Unidade em meio às contradições

Por que é tão difícil ao homem contemporâneo acreditar e lutar por uma unidade assim, tão verdadeira? Será que entre os primeiros cristãos não se levantavam oposições contra a unidade? Com toda certeza, a Caridade era vivida por eles também em meio às contradições e às tentações, mas nada os impedia de tudo fazer para “serem um”, porque estavam fundados unicamente no fato de que Ele, o Cristo, por todos se entregara.

Nos dias de hoje, uma grande tentação contra a unidade parece ser a predominância do pensamento econômico nas relações humanas. Nos sistemas econômicos, as relações funcionam sempre na base da compra e venda. E o dinheiro é o instrumento desta troca. Segundo o pensamento econômico, faz-se necessário maximizar os lucros e diminuir cada vez mais os encargos. Mas, quando aplicado às relações fraternas, tal pensamento vai frontalmente contra a “economia divina”.

Na “economia divina” a salvação é gratuita, e a “troca” realizada por Jesus consiste em tomar sobre si o nosso pecado, para nos devolver a Salvação. Cristo trocou o nosso ódio pelo seu Amor, a nossa morte pela sua Vida em nós. Assim Ele nos resgatou. Uma “economia” assim nos inquieta, e nos constrange. É que Cristo não veio salvar “as coisas”; veio salvar pessoas humanas, criadas para viver eternamente com Ele. E pessoas estão, para Ele, infinitamente acima das coisas.

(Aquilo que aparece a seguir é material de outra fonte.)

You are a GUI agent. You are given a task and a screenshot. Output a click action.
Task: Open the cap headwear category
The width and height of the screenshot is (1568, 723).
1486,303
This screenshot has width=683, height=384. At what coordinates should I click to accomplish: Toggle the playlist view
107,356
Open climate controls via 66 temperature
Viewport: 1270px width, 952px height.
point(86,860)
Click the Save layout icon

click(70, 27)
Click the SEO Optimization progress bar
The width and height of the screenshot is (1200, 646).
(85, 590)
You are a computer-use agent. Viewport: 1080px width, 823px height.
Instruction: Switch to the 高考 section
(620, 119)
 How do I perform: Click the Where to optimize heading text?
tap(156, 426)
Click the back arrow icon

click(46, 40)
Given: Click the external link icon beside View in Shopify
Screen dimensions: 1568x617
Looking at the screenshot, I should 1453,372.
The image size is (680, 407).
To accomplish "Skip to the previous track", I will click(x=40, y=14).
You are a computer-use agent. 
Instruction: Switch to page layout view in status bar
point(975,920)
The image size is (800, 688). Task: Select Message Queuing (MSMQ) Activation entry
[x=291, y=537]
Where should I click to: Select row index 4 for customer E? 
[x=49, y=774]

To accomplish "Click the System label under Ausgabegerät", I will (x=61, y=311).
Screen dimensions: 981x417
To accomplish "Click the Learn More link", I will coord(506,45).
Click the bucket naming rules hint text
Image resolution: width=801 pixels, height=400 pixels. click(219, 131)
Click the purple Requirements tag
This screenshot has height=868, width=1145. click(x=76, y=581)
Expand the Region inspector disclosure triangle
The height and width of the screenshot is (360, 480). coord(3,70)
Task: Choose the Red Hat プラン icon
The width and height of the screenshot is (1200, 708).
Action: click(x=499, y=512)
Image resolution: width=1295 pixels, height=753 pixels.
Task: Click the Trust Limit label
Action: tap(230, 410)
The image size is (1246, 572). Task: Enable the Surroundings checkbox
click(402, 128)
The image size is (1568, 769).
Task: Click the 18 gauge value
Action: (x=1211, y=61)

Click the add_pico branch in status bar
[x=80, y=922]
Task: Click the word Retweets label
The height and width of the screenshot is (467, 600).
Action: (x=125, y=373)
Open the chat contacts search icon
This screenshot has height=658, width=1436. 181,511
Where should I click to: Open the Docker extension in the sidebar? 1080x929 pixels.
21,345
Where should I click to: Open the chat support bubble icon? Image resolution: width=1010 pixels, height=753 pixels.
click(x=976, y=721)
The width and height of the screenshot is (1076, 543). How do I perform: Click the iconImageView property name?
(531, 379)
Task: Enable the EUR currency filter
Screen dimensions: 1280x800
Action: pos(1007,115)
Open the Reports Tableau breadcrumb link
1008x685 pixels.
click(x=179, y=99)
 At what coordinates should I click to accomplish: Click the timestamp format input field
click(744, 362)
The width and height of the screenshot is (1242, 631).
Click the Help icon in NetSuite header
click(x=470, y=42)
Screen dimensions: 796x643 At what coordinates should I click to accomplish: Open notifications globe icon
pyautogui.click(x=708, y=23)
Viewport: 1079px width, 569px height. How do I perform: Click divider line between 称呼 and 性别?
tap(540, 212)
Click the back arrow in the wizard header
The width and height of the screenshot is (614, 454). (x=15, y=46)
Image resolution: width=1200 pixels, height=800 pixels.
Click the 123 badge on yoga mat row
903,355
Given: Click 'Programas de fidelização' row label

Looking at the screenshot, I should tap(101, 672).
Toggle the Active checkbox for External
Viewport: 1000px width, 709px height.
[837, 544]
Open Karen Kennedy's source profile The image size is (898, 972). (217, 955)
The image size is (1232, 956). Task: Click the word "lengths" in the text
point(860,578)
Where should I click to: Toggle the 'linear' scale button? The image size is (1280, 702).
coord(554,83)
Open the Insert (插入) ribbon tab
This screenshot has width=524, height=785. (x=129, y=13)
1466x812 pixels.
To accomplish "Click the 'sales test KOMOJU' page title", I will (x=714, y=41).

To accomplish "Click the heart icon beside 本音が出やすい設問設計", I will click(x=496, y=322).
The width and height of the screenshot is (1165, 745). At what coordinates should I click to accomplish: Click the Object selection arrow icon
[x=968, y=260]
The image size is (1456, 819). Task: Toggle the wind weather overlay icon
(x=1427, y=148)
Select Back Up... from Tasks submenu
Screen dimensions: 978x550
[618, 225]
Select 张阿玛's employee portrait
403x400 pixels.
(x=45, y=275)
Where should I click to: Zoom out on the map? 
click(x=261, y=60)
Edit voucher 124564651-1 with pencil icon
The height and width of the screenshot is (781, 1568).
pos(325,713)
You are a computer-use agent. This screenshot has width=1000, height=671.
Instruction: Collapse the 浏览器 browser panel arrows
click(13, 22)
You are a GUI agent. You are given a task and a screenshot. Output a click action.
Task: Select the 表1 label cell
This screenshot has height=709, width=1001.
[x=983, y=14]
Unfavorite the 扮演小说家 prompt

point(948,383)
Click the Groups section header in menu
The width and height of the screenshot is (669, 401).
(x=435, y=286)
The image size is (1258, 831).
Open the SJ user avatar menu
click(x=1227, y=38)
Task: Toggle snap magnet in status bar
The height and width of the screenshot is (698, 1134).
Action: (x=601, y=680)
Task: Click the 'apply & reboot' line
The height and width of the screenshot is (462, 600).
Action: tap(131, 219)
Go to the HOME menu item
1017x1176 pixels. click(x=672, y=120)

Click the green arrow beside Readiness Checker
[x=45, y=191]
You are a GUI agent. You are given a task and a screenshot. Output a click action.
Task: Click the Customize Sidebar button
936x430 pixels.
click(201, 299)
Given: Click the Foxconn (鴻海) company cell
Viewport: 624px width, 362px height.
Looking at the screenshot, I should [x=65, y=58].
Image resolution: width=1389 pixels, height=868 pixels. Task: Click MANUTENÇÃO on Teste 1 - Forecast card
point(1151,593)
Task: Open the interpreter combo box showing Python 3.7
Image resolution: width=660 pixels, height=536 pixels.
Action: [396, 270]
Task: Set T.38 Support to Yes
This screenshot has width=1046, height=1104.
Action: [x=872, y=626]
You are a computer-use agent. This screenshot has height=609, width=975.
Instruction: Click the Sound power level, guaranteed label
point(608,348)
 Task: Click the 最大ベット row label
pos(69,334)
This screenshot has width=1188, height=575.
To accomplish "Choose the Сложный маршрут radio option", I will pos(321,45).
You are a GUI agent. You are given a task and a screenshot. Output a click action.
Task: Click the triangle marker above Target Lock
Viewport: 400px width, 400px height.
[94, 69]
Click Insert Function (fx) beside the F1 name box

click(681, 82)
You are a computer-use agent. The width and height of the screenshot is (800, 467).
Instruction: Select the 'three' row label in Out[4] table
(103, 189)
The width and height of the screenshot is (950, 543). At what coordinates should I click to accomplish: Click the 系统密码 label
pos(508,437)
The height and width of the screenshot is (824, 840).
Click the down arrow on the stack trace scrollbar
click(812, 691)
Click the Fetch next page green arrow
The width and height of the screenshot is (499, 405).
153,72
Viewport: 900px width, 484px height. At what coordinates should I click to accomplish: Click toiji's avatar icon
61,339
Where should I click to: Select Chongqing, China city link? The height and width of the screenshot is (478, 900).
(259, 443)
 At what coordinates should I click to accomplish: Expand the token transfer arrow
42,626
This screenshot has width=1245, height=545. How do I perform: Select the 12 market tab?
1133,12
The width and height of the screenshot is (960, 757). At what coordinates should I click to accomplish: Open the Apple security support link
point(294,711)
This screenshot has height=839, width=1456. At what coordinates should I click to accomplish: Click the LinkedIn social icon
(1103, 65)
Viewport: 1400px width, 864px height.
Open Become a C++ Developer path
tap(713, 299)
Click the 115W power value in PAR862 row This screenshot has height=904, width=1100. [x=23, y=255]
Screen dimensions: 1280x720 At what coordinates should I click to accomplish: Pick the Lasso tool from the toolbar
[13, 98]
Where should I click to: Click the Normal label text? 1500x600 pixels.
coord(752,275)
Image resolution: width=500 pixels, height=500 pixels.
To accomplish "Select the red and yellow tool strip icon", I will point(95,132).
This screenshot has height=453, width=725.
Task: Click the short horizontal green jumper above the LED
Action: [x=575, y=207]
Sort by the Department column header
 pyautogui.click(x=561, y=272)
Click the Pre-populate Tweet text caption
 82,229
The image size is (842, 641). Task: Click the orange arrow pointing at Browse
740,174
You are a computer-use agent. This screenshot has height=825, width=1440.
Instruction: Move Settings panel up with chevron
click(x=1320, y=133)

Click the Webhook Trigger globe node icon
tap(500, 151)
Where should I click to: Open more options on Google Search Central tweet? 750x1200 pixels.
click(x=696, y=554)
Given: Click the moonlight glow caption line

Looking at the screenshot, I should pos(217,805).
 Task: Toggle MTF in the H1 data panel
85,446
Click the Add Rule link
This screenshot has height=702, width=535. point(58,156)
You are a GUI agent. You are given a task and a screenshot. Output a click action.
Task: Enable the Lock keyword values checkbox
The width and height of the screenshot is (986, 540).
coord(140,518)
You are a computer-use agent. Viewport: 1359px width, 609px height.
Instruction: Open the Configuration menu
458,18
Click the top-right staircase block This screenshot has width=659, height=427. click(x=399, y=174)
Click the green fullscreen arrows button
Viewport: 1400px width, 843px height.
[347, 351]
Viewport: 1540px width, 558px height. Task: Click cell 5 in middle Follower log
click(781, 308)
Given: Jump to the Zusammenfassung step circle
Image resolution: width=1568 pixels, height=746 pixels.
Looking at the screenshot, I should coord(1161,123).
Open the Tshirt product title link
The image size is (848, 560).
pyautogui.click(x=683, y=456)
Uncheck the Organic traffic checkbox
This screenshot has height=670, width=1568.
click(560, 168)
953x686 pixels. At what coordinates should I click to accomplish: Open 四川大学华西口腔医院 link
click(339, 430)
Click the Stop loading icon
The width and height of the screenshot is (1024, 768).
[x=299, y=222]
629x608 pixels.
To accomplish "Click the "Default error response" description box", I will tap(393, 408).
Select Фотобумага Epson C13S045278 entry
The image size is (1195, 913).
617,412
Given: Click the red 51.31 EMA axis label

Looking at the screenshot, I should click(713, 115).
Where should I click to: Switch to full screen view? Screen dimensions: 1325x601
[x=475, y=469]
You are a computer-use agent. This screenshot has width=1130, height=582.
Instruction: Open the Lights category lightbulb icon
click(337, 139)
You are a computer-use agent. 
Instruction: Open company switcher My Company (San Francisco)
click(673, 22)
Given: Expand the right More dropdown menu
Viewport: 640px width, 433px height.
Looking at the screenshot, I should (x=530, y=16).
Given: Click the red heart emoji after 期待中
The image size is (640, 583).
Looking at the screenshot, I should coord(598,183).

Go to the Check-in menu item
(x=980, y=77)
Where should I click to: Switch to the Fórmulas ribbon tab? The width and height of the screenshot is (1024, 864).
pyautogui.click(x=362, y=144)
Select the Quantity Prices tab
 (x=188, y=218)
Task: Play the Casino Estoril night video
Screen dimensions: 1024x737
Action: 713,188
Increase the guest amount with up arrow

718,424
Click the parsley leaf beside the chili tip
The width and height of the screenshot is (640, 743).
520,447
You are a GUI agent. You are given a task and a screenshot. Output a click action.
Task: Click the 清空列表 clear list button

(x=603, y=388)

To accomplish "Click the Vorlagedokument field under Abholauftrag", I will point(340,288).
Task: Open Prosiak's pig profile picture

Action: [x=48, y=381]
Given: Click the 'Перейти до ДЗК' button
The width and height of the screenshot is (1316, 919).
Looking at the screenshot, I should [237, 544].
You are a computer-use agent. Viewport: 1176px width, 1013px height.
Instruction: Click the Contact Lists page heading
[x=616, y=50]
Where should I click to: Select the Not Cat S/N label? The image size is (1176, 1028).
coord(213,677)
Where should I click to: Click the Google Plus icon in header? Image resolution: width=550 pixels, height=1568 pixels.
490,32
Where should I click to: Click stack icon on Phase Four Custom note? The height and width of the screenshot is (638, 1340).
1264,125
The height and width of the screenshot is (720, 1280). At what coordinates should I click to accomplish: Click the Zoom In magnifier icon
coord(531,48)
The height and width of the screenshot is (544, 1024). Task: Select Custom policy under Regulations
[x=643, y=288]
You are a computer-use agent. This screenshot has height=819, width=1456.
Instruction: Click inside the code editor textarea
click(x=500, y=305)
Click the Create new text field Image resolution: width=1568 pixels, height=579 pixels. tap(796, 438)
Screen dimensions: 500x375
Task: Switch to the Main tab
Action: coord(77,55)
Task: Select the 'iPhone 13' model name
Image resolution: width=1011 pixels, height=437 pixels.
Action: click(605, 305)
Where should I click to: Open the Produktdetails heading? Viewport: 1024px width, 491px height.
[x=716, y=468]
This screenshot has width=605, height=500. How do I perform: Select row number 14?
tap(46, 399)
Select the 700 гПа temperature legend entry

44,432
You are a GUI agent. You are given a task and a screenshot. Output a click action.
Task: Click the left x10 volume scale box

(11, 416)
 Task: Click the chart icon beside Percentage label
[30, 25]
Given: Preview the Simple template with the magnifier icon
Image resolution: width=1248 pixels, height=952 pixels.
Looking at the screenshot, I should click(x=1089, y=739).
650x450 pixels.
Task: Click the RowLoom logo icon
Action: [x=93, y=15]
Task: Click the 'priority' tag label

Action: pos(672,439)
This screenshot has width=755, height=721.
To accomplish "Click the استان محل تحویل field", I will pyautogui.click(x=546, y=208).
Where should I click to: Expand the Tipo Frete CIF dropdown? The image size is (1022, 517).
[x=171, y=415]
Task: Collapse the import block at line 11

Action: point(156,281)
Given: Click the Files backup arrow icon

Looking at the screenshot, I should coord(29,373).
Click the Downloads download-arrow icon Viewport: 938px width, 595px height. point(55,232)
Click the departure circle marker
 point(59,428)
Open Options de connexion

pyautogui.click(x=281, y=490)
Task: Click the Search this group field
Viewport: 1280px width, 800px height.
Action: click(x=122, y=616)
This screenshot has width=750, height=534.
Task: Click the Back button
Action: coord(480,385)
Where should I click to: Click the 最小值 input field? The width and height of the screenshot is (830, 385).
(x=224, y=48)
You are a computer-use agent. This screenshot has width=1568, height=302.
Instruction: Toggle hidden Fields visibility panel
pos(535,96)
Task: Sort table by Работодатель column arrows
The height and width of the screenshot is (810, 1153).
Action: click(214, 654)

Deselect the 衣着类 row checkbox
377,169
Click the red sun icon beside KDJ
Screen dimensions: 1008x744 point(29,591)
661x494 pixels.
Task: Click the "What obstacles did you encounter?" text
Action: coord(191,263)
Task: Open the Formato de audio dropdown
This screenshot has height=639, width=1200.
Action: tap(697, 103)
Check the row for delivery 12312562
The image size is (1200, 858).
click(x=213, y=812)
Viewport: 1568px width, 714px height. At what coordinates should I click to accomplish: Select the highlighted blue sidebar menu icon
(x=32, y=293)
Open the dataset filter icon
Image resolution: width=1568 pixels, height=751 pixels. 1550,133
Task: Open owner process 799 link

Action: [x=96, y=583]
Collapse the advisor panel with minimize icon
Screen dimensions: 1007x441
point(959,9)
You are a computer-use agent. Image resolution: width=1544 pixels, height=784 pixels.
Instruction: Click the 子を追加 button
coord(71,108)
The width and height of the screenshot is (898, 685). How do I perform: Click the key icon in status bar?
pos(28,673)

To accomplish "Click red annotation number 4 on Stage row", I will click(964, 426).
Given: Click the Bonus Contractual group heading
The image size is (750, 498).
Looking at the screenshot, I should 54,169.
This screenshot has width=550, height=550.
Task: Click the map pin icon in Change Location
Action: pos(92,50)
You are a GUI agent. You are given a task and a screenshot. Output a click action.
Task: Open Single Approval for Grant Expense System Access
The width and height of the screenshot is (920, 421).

Mais uma vez recordamos as palavras de São Paulo: “A Caridade de Cristo me constrange…”. Só os corações constrangidos pelo amor de Cristo não põem condições para doar-se sem interesse nem cálculo algum, compartilhando tudo. Se Deus se entregou livremente, gratuitamente, inteiramente e indiscriminadamente por todos nós, como podemos nos relacionar de outra forma? E se na ordem da criação, primeiro vem o homem e depois as coisas, que a ele estão submissas, nas relações fraternas a “economia divina” deve prevalecer sobre todas as formas de “economia” baseadas no lucro.

Diferente da economia fundada pelos homens, na economia divina nossa “troca” não é com os homens nem nossa recompensa é o dinheiro, mas nossa troca é com Deus e a recompensa é primeiramente a vida eterna. E o resto será dado por acréscimo, porque em última instância é Dele que nos vem tudo: vida, saúde, bens e autênticas alegrias. Só Ele nos deu e tem tudo para nos dar.
Ninguém pode merecer ou pagar nosso amor ou nossos benefícios, mas Deus pode e sabe “pagar” como ninguém. Ninguém como Ele sabe nos “pagar” à altura, com “medida cheia, calcada, transbordante”. Por ter experimentado isto é que São Paulo confirma-nos o que diz o Evangelho: “Dai e dar-se-vos-á, com medida cheia, calcada, transbordante”.